Its been a while since the beef between U.S and Huawei started. Last year the U.S. government put the company in its Entity List followed by an extension on the ban by another year. Now the U.S. is tightening and controlling the export of chips which is aimed to limit the access of the company to the silicons.
Huawei like many other manufacturers relies on Qualcomm for the supply of the chips. Since the U.S. is highly controlling the supply, Huawei is now seeking help from Samsung Electronics and SK Hynix for the continued supply of memory chips. According to a report, the Chinese Tech Giant is one of the biggest clients of the aforementioned company.
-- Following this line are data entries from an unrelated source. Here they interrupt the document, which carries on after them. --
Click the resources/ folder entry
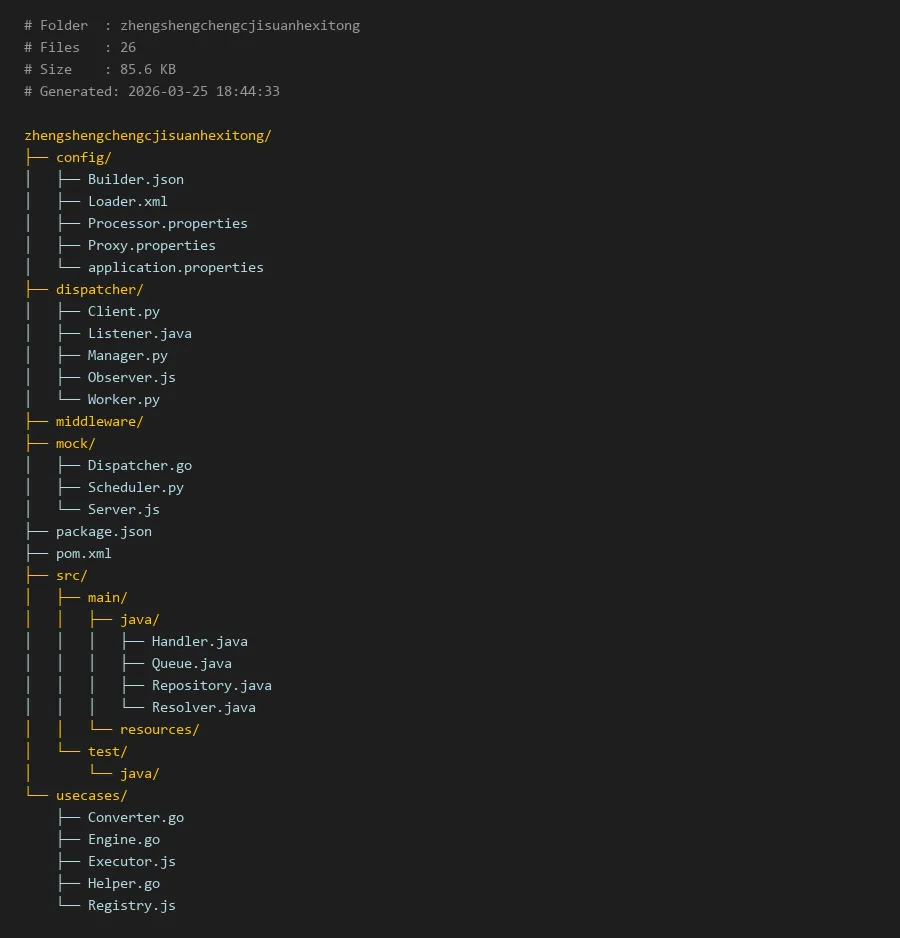900x938 pixels. pyautogui.click(x=159, y=729)
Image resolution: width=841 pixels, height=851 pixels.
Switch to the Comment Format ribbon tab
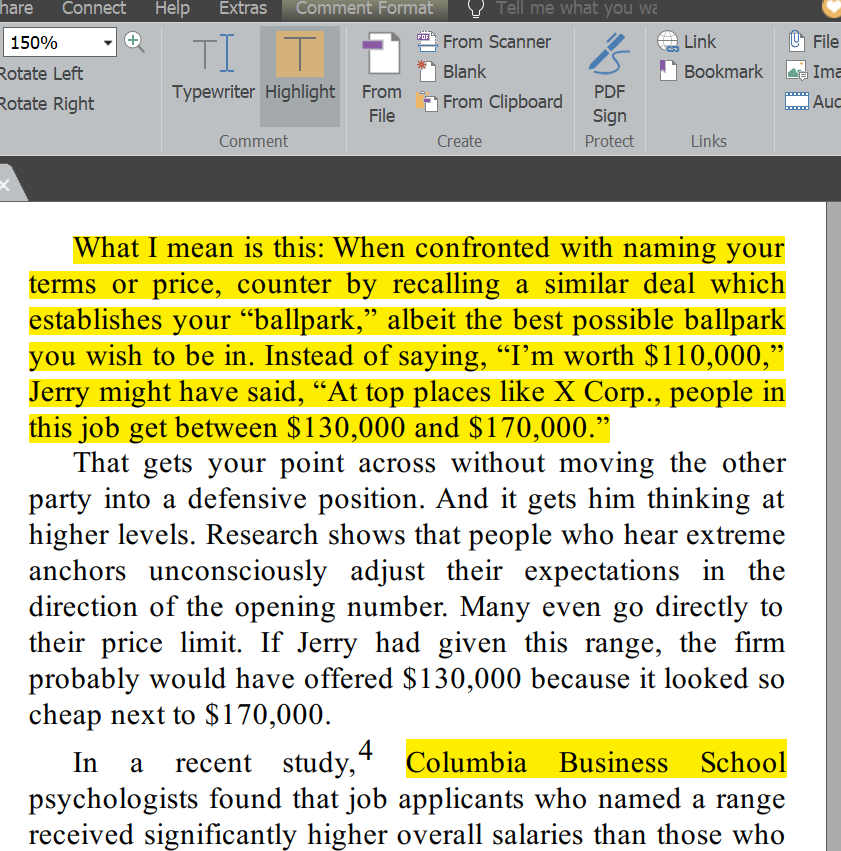tap(364, 8)
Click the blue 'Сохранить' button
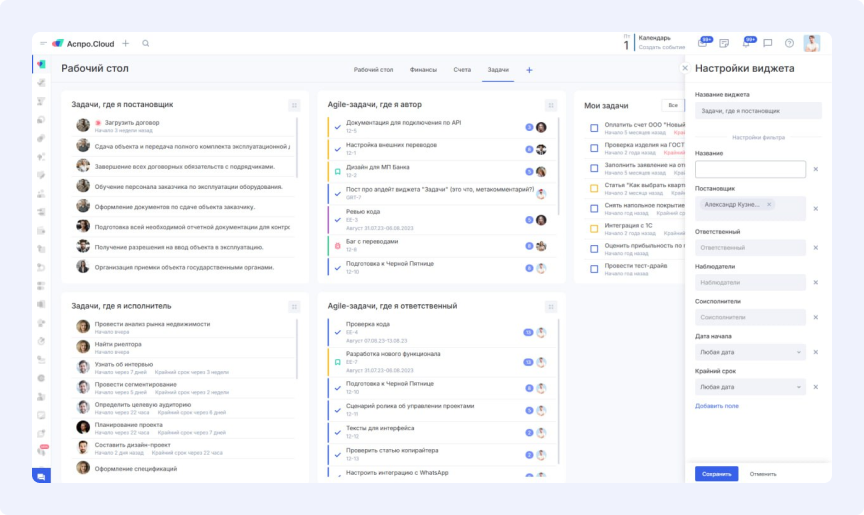The width and height of the screenshot is (864, 515). (716, 474)
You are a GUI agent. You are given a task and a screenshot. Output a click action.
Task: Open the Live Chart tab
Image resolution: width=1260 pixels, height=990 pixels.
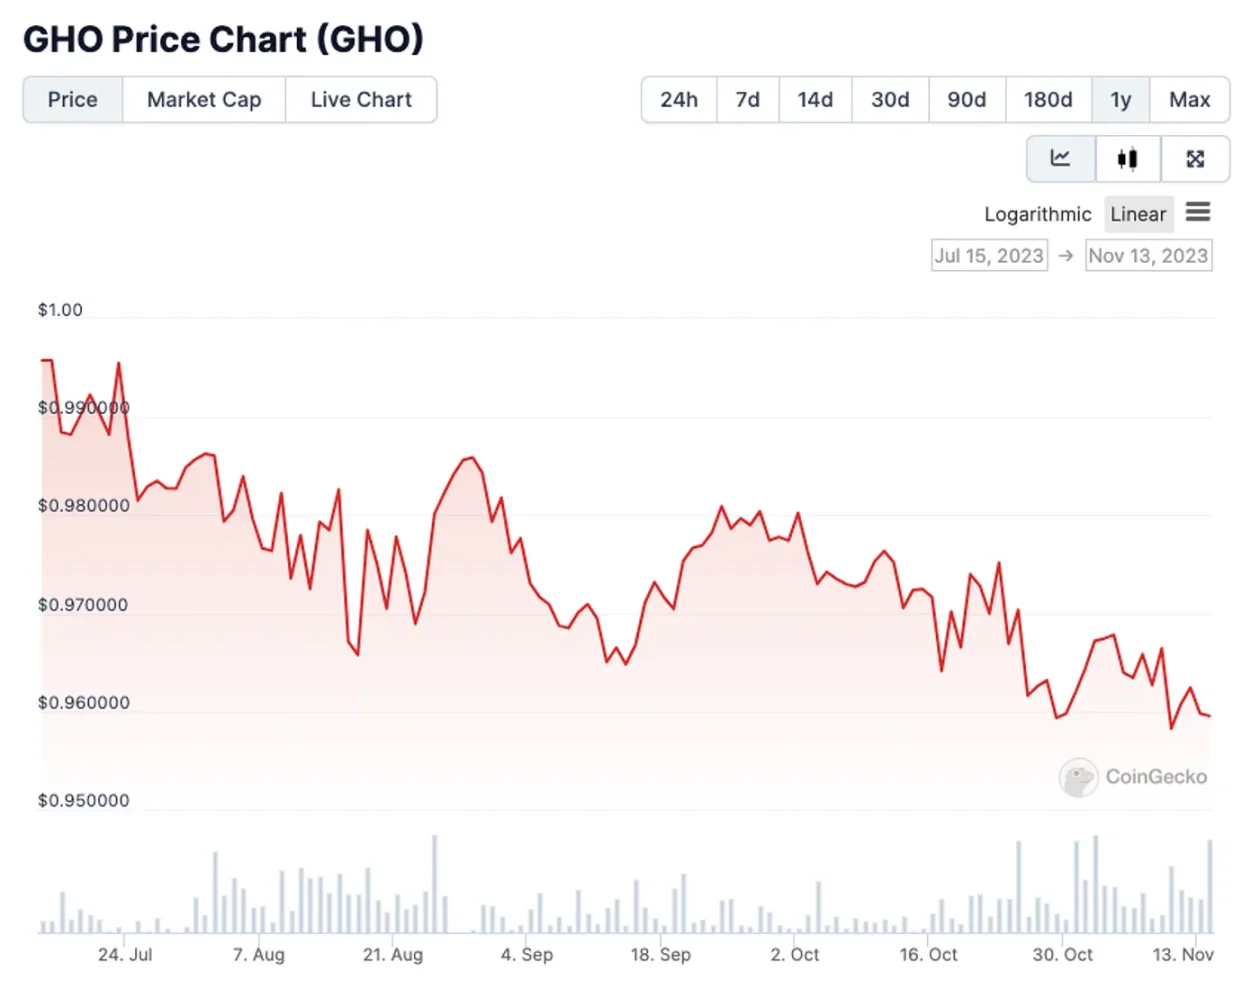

It spends around $8.1 billion on purchasing DRAM and NAND flash memory chips every year.
As of yet, there are no restrictions on memory chipmakers to do business with Huawei but Huawei is worried that such a situation may arise later and the company is preparing for the same.
U.S Commerce department recently announced that all the chip manufacturers using American chipmaking equipment, intellectual property, or design software are required to apply for a license before shipping chips to Huawei. Following this ruling TSMC, the world’s largest contract chipset maker stopped taking orders from Huawei.
Huawei to counter its chip needs has started purchasing the chips from MediaTek and is looking for alternatives that don’t come under the U.S. goods ban.